Les infections nosocomiales sont reconnues comme un problème majeur de santé publique de par leur fréquence et leur gravité.


Le risque de contracter une infection à l'Hôpital avoisine les 10%, c'est-à-dire que sur 100 personnes hospitalisées, près de 10 d'entre elles auront contracté une infection nosocomiale.


Ce risque peut atteindre 30% en cas d'hospitalisation en service de réanimation.


Il est également très élevé dans les services de chirurgie.


Dans la plupart des cas, il s'agit d'infections de plaies opératoires, superficielles ou profondes, d'infections urinaires, de bactériémies ou de septicémies primaires, d'infections respiratoires et d'infections sur cathéter.


Les infections nosocomiales sont de deux types :

- celles que l'on qualifie d'exogènes : infections provoquées par les germes du personnel porteur, infections liées à la contamination de l'environnement hospitalier et infections croisées transmises d'un malade à l'autre,

- les infections dites endogènes : le malade se contamine par les propres germes dont chacun est porteur sans que cela ne provoque aucun symptôme. Ces germes deviennent pathogènes en raison de la situation médicale du patient, fragilisé par sa pathologie, ses traitements et ses soins et le cas échéant son âge.

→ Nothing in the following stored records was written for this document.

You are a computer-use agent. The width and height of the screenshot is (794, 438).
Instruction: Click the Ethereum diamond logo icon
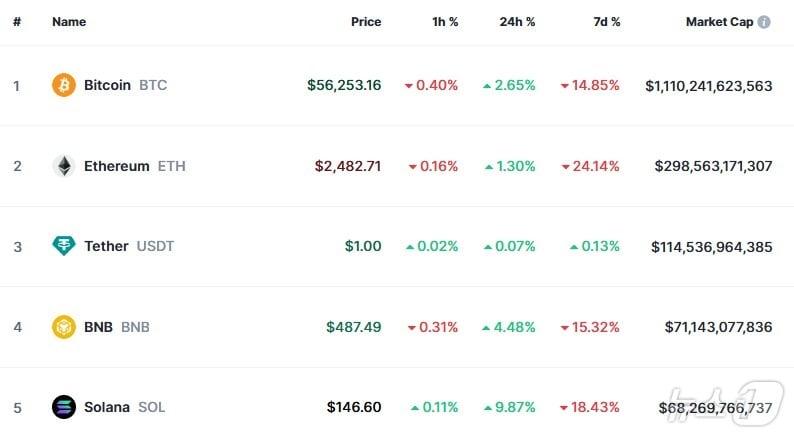(64, 166)
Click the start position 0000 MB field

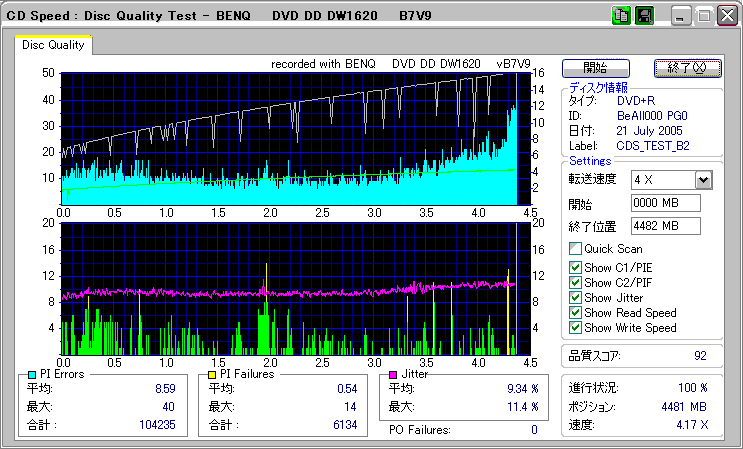[665, 203]
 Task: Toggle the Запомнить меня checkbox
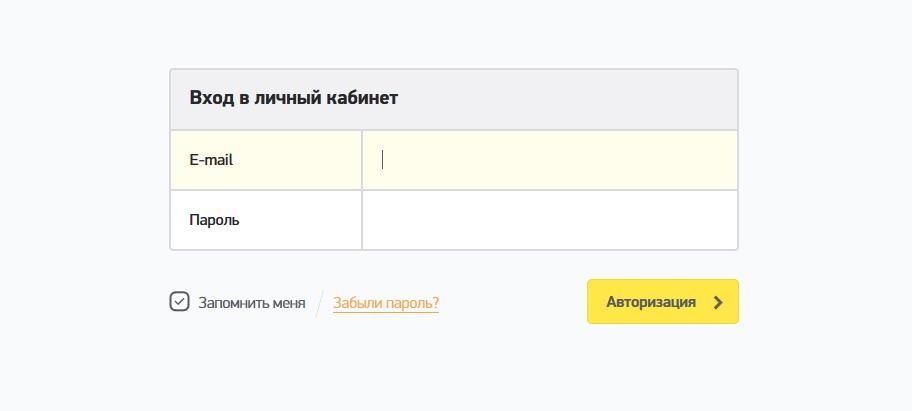pos(179,302)
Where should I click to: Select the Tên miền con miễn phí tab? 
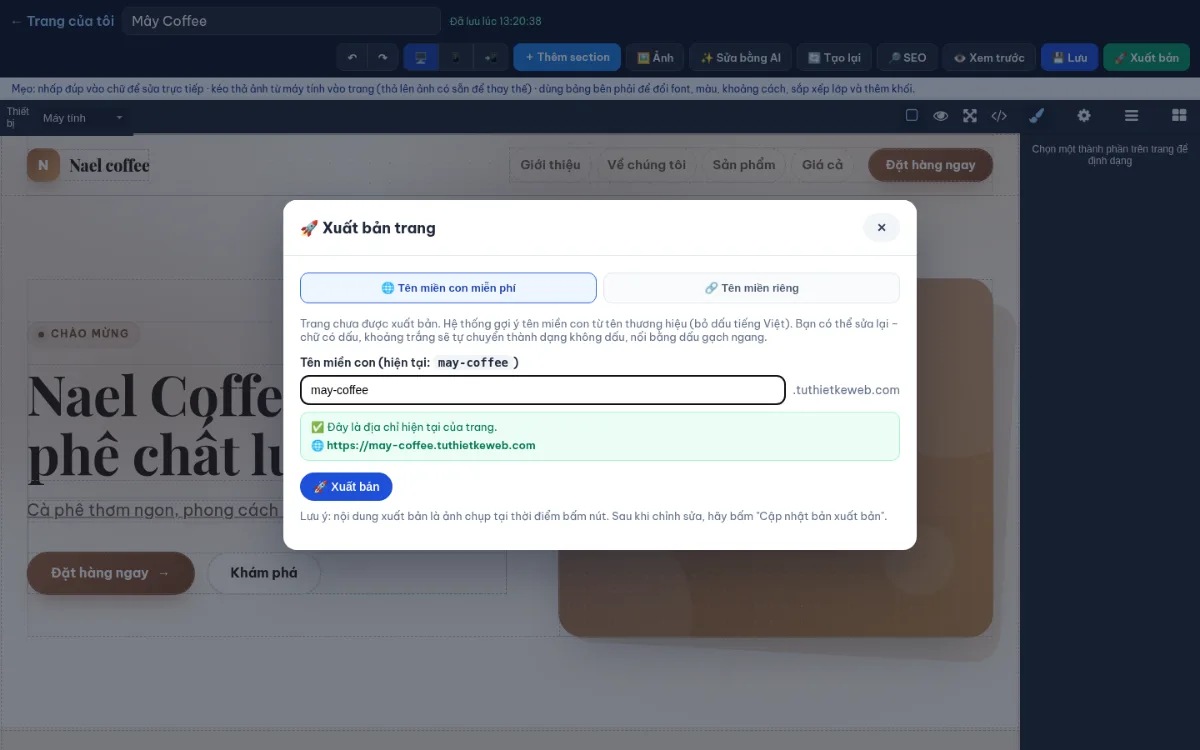(x=448, y=288)
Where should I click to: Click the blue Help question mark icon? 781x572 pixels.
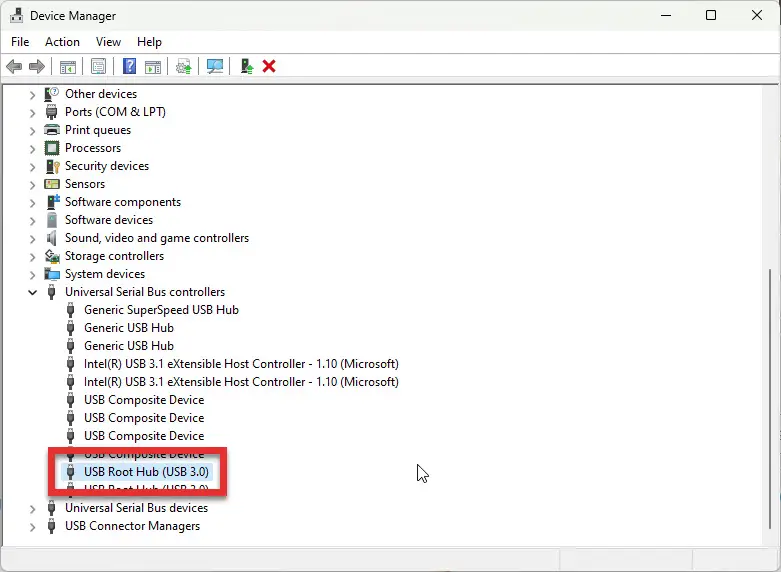[129, 66]
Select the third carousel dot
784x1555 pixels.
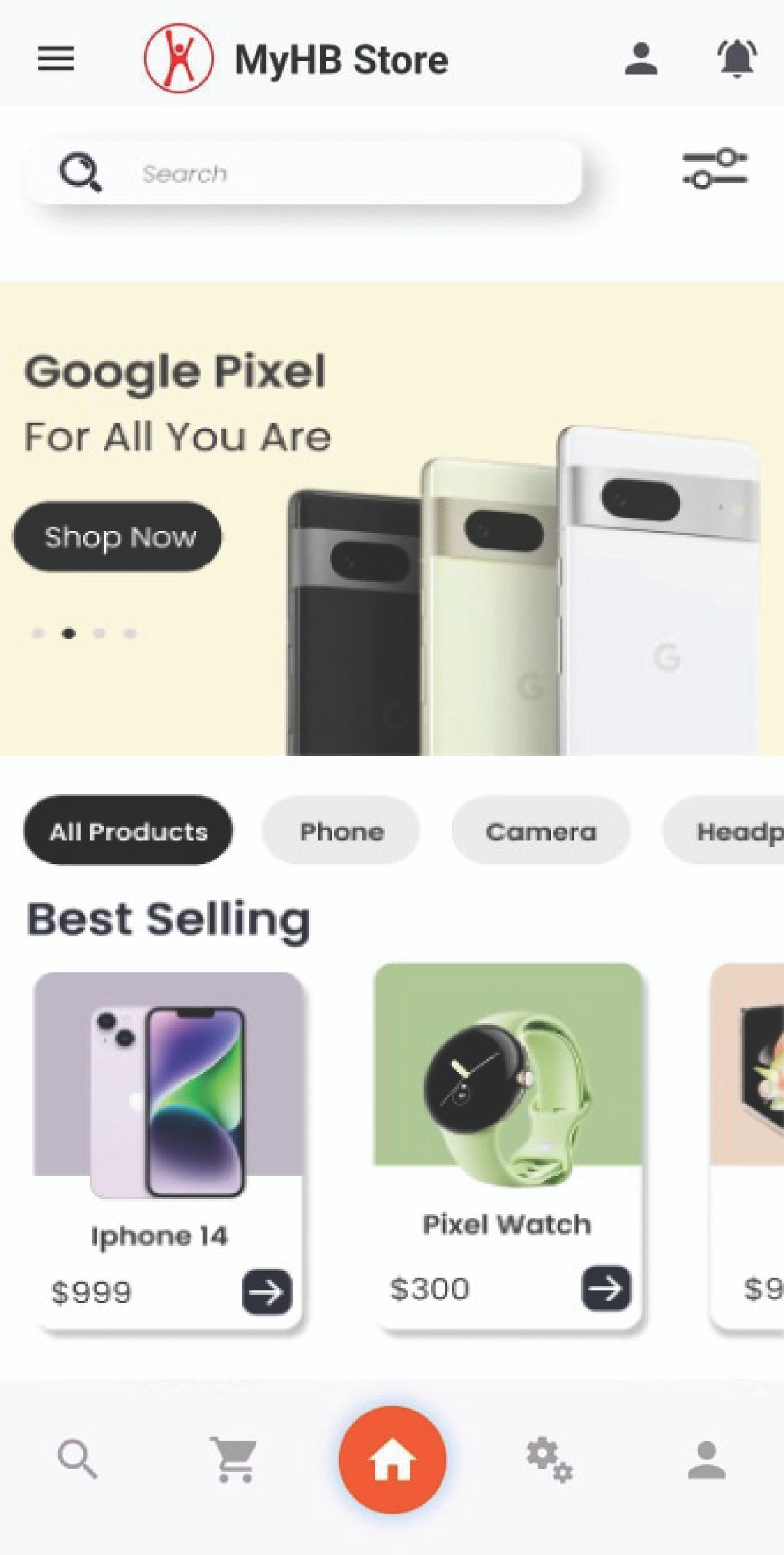(x=99, y=633)
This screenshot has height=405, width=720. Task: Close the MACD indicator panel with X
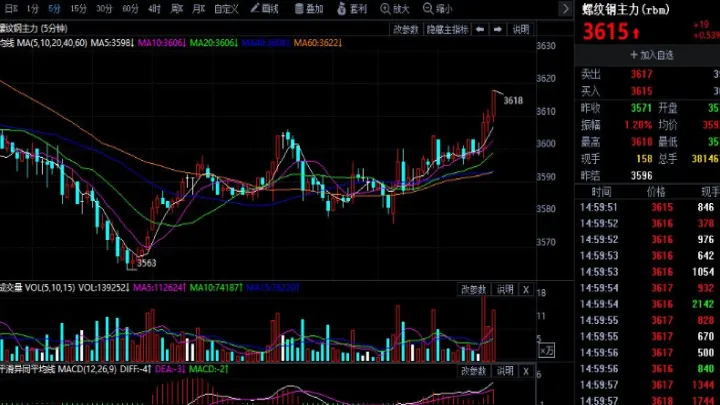pos(526,371)

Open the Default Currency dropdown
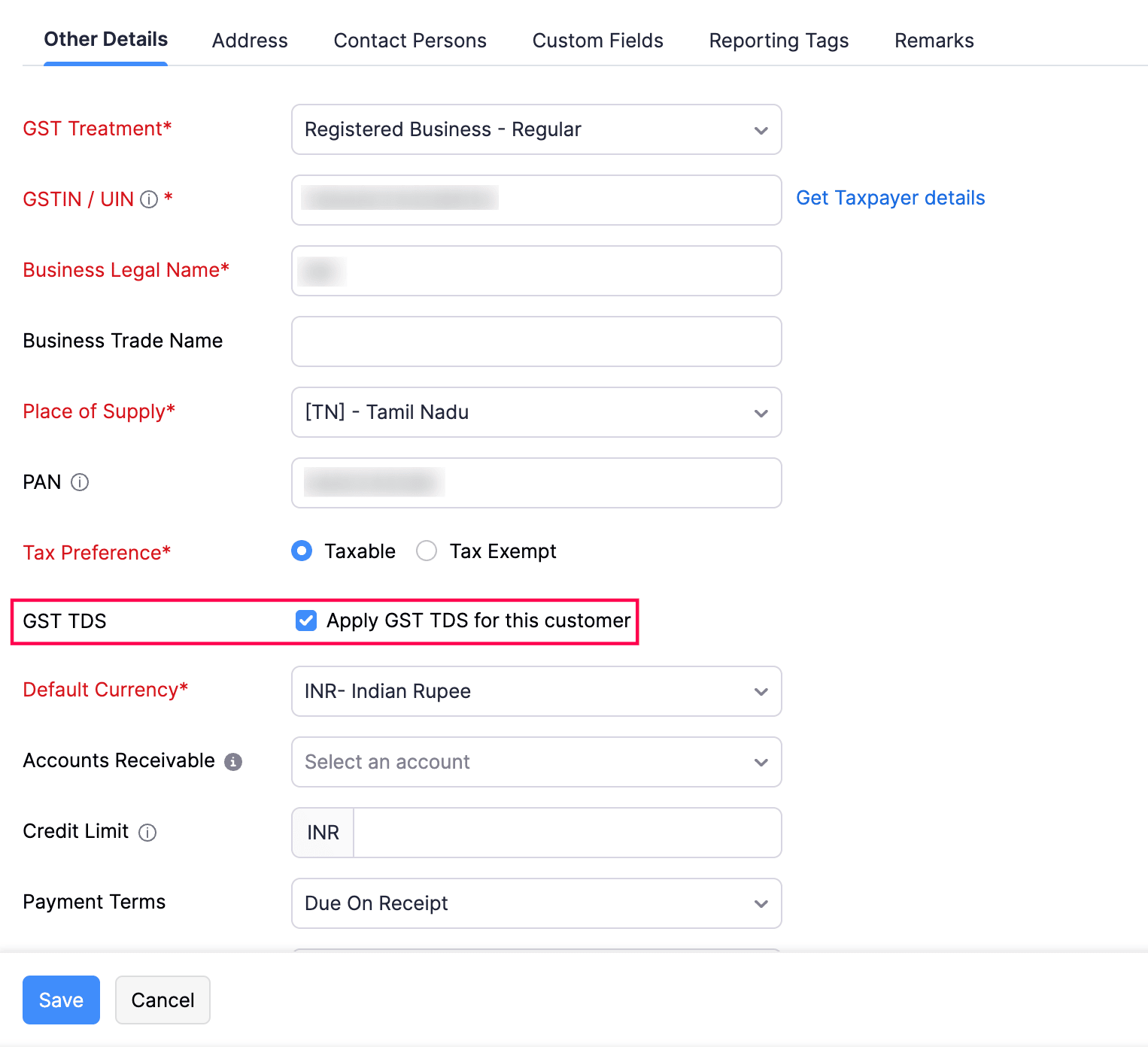pos(536,691)
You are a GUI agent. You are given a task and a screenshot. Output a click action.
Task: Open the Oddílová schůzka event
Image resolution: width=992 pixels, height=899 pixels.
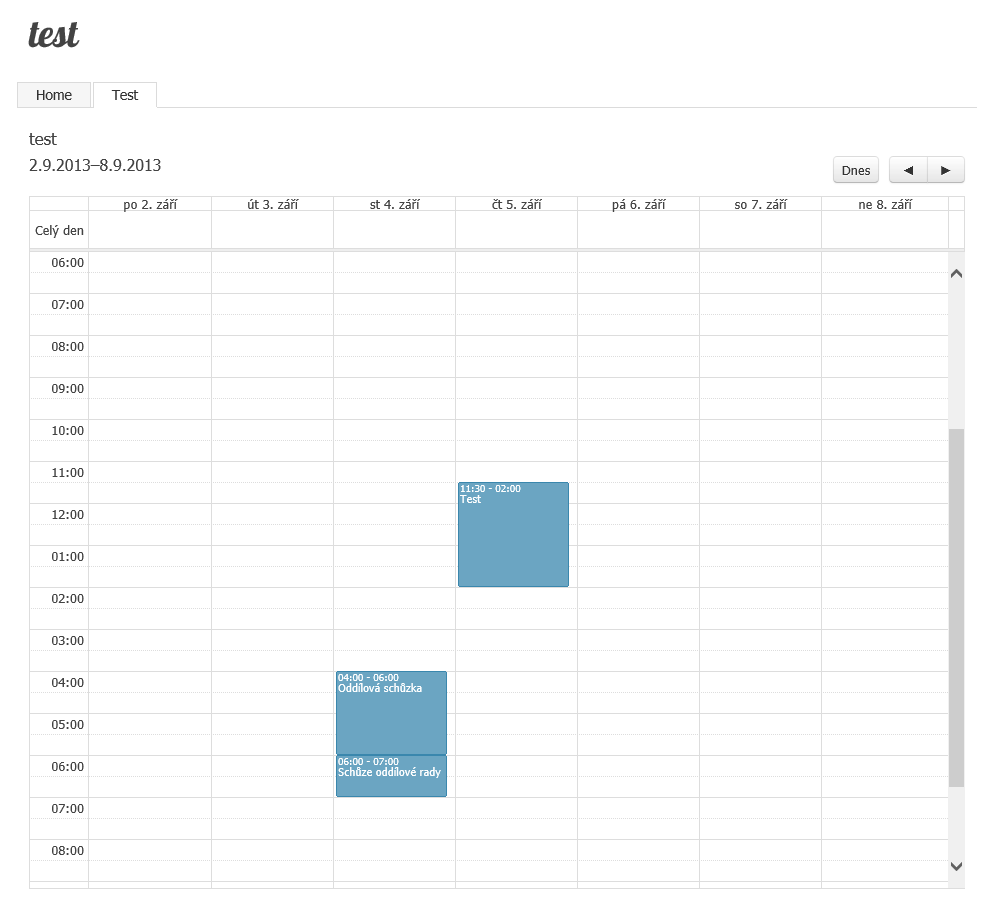(391, 713)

La définition la plus récente (mai 2007) de l'infection nosocomiale, rebaptisée « infection associée aux soins » est la suivante :

« Une infection est dite associée aux soins (ou nosocomiale) si elle survient au cours ou au décours d'une prise en charge (diagnostique, thérapeutique palliative, préventive ou éducative) d'un patient, et si elle n'était ni présente ni en incubation au début de la prise en charge.


Lorsque l'état infectieux au début de la prise en charge n'est pas connu précisément, un délai d'au moins 48 heures ou un délai supérieur à la période d'incubation est couramment accepté pour définir une infection associée aux soins ou nosocomiale.


Pour les infections du site opératoire, on considère habituellement comme associées aux soins les infections survenant dans les 30 jours suivants l'intervention, ou s'il y a mise en place d'un implant, d'une prothèse ou d'un matériel prothétique, dans l'année qui suit l'intervention.


L'infection associée aux soins ou infection nosocomiale englobe tout évènement infectieux en rapport plus ou moins proche avec un processus, une structure, une démarche de soins, dans un sens très large (acte ou prise en charge), par un professionnel de santé ou le patient et son entourage encadrés par un professionnel de santé. »


Aux termes de l'article L 1142-1 1° alinéa 2 du Code de la Santé Publique :

« les professionnels de santé, ainsi que tous établissements, services ou organismes dans lesquels sont réalisés des actes individuels de prévention de diagnostique ou de soins sont responsables des dommages résultant de l'infection nosocomiale sauf s'il rapport la preuve d'une cause étrangère. »


En clair, cela signifie que l'introduction accidentelle d'un germe microbien dans l'organisme lors de la réalisation d'actes de soins engage la responsabilité de l'établissement ou de la structure dans laquelle les soins sont réalisés, indépendamment de la question de savoir si une faute d'asepsie a été commise ou non.


Tout patient, qui pense avoir contracté une infection nosocomiale a donc la possibilité d'obtenir l'indemnisation des conséquences que cette infection engendre.


Son avocat lui conseillera d'engager une procédure, soit devant les tribunaux judiciaires, soit devant les tribunaux administratifs, soit devant les commissions régionales de conciliation et d'indemnisation des accidents médicaux et demandera une expertise qui aura pour mission de confirmer le caractère nosocomial de l'infection, c'est-à-dire de se prononcer sur l'imputabilité aux soins ou à l'hospitalisation de la contraction du germe d'une part, et, d'autre part, de se prononcer sur les conséquences de cette indemnisation qui peut provoquer :

- une incapacité temporaire totale partielle de travail avec des conséquences patrimoniales et extra-patrimoniales,

- ses séquelles fonctionnelles à type d'invalidité définitives,

- des souffrances endurées,

- des préjudices esthétiques, d'agrément, sexuels.


L'avocat, une fois en possession des conclusions de l'expertise, chiffrera ensuite les réclamations financières que la victime peut formuler pour que les préjudices engendrés par sa contamination soient intégralement et justement réparés.